Saat ini penyumbang emisi terbesar dari pembangkit listrik yang bersumber dari batu bara dan minyak.
Penyumbang kedua dari transportasi.
Meski Bali tidak memiliki sumber gas, tapi lebih memungkinkan berdasarkan kajian.
Kalau Sumatera dan Kalimantan memang masih memanfaatkan batu bara karena memiliki sumber batu bara.
Bagaimana dengan tenaga surya? Giriantari menjelaskan, dibutuhkan lahan luas jika memanfaatkan energi surya.
Satu megawatt membutuhkan lahan 1 hektar, sedangkan PLTG dengan 200 megawatt, lahan yang dibutuhkan 10 hektare.
“Kalau dengan PLTS 200 mw butuh 200 hektare. Memang fokus atap rumah warga, tapi tidak bisa sembarangan semua dipasangkan,” terangnya.
Kata Giriantari, PLTU yang ada diminta beralih ke PLTG kalau tidak, izin beroperasi akan dicabut.
Target tahun 2045 PLTU harus pensiun.
Wacana pembangunan gas juga ada kelemahan, Bali belum memiliki sumber gas, rencananya Bali akan mengimpor dari LNG Tangguh, Papua.
Tidak hanya di Papua, daerah yang dekat dengan Bali memiliki sumber gas adalah Bontang, Kalimantan Timur.
“Yang terdekat di Bontang.

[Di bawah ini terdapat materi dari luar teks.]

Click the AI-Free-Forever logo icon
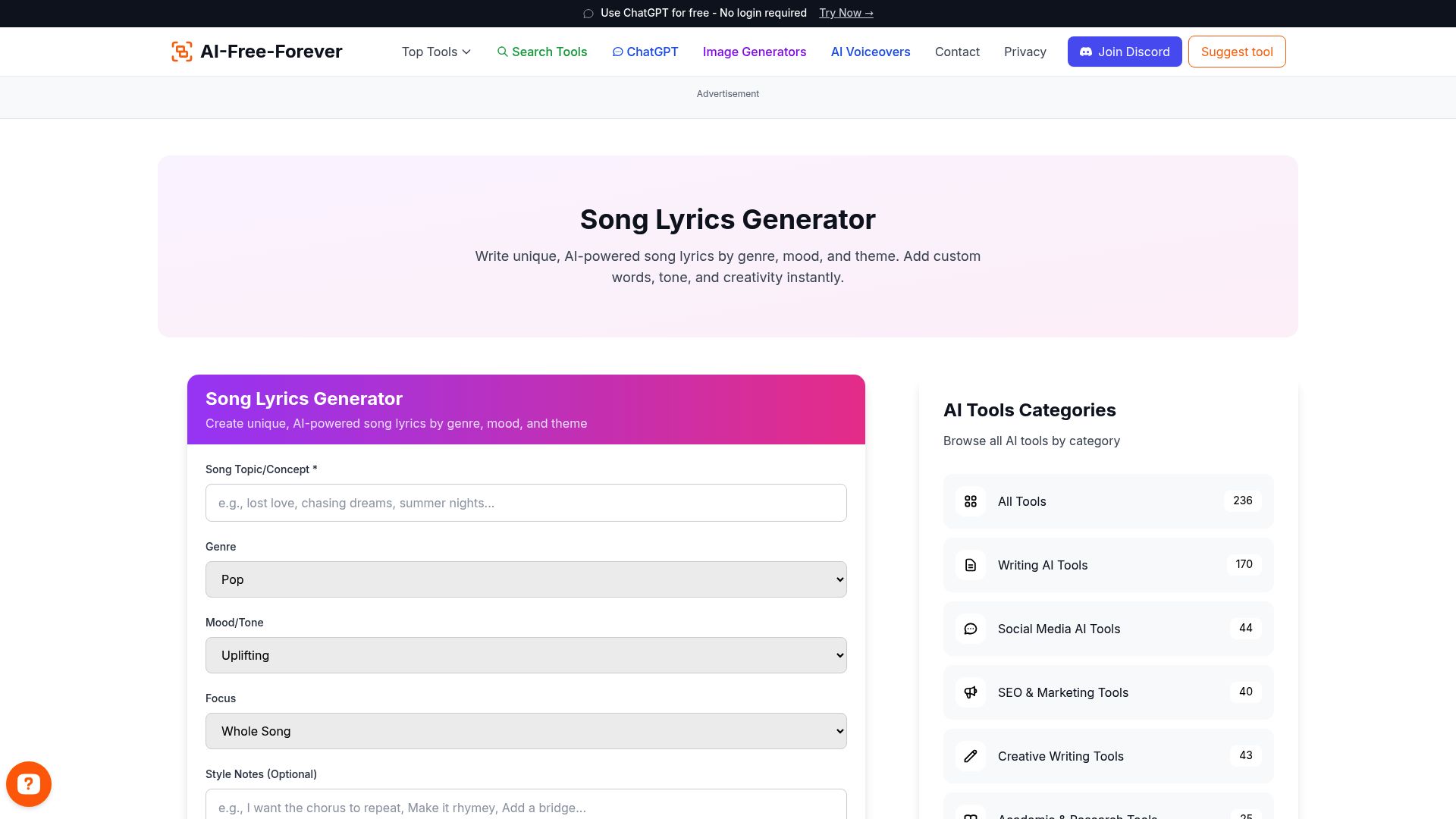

Ya memang belum (Mandiri energi) karena segi energi suplai dan mentahnya masih belum (mandiri),” ujarnya.
Lebih dari itu, dengan LNG diakui memiliki dampak terhadap lingkungan yang telah ada kajian ilmiahnya.
Namun, Giriantari menegaskan PLTG menghasilkan emisi yang jauh lebih rendah dibandingkan minyak. Itu sudah berdasarkan kajian yang telah dilaksanakan.
”Ya memang harus masa transisi dari LNG nanti full energi terbarukan,” tandasnya.